CONSIGNE:
Répondez brièvement à ces questions sur le texte consacré à l'Union Nationale.
(a) Combien de points de croissance en moins le déficit de confiance et l'incertitude sur la stabilité de la Tunisie peuvent-ils représenter ?
(b) En combien de temps après la révolution les ex-RCD ont-ils été totalement rétablis dans leur citoyenneté ?
(c) À quelle vision le projet de Haut-Commissariat au Plan est-il rattaché ?

Il s’agit ici de ne pas faire passer ses intérêts individuels ou partisans devant les intérêts de la Nation.
Une division conduira à la perte de la Tunisie
Avec le maintien ou l'entretien d'une division de notre société, le déficit de confiance et l'incertitude quant à la stabilité de la Tunisie peuvent représenter entre un et deux points de croissance en moins pour notre économie. A moins de vouloir arranger exclusivement une minorité heureuse, la non Union Nationale a un coût en terme de paix sociale et un coût en termes de développement et de création d'emplois et par conséquent est loin de l'intérêt de la Nation!
Une bonne partie des réformes structurantes et incontournables étant impopulaires, une division de la Nation peut être porteuse au pire d'un potentiel de blocage en cours de mandat, et au mieux d'une alternance dans 5 ans, anéantissant dans les deux cas les chances de redressement du pays selon la vision de la majorité au pouvoir!
Une Union Nationale sécuriserait notre sauvetage
L'Union étant par définition inclusive et non exclusive, permettrait à chaque sensibilité politique d'expliquer aux siens la nécessité des réformes structurantes adoptées et les efforts qu'elle engage pour chacun des citoyens.
Les plus rancuniers et revanchards des islamistes qui ont souffert d'une exclusion qui s'est comptée en décennies pour certains se sont déjà rangés à la raison de l'unité de la société et de l'inclusion au moment où la Troïka avait voté la non exclusion des ex-RCD ! Ces mêmes ex-RCD totalement rétablis dans leur citoyenneté en moins de 3 ans après la révolution, gagneraient ils à laisser un quelconque risque de sentiment d'exclusion gagner une partie des islamistes?
Une Union Nationale verrait un gouvernement de compétences représentant avantageusement toutes les formations et portant un programme de redressement de la Tunisie faisant l'unanimité tout au long de son exécution.
Toutes les sensibilités ne pouvant se retrouver dans le gouvernement ni dans le parlement, il devient essentiel de donner corps à nos projets de Conseil Economique et Social (court-moyen terme) et de Haut-Commissariat au Plan (vision Tunisie 2030) qui seraient ouverts à la société civile (bien au-delà du quartet) en plus des instances de l’Etat.

DONNÉES DISPONIBLES:
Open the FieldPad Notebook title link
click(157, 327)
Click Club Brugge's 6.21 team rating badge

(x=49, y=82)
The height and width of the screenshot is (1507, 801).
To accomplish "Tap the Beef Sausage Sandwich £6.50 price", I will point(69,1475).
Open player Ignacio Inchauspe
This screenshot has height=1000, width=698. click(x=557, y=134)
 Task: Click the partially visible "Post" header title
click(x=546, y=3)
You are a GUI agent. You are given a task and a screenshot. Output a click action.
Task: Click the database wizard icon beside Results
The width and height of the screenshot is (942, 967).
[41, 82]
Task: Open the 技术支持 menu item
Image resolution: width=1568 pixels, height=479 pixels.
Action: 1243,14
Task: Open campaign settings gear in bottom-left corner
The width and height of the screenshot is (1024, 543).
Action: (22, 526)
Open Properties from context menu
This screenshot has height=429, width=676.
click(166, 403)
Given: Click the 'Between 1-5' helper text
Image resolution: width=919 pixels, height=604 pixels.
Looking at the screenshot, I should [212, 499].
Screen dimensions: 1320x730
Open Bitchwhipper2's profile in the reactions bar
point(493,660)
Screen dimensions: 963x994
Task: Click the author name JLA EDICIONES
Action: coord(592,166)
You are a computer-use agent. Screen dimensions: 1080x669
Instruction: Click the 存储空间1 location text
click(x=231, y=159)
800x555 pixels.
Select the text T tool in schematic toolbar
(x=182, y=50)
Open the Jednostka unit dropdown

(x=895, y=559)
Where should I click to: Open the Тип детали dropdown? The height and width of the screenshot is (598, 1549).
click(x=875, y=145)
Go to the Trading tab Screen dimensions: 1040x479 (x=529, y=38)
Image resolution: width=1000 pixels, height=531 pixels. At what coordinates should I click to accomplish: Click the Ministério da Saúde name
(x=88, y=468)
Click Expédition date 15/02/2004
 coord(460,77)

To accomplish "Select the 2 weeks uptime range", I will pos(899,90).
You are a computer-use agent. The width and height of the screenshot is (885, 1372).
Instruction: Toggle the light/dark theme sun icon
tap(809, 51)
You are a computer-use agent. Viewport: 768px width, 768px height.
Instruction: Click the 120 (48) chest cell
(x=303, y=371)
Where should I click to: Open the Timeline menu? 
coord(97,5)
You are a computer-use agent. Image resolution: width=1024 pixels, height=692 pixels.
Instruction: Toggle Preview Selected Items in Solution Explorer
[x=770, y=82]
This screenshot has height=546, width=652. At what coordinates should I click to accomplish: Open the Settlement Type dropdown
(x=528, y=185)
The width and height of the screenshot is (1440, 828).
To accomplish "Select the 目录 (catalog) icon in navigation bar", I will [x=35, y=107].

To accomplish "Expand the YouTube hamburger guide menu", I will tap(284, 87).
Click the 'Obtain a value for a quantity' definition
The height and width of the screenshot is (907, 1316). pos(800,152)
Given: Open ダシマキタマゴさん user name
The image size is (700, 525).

RÉPONSE:
(a) Entre un et deux points de croissance.
(b) En moins de 3 ans.
(c) À la vision Tunisie 2030.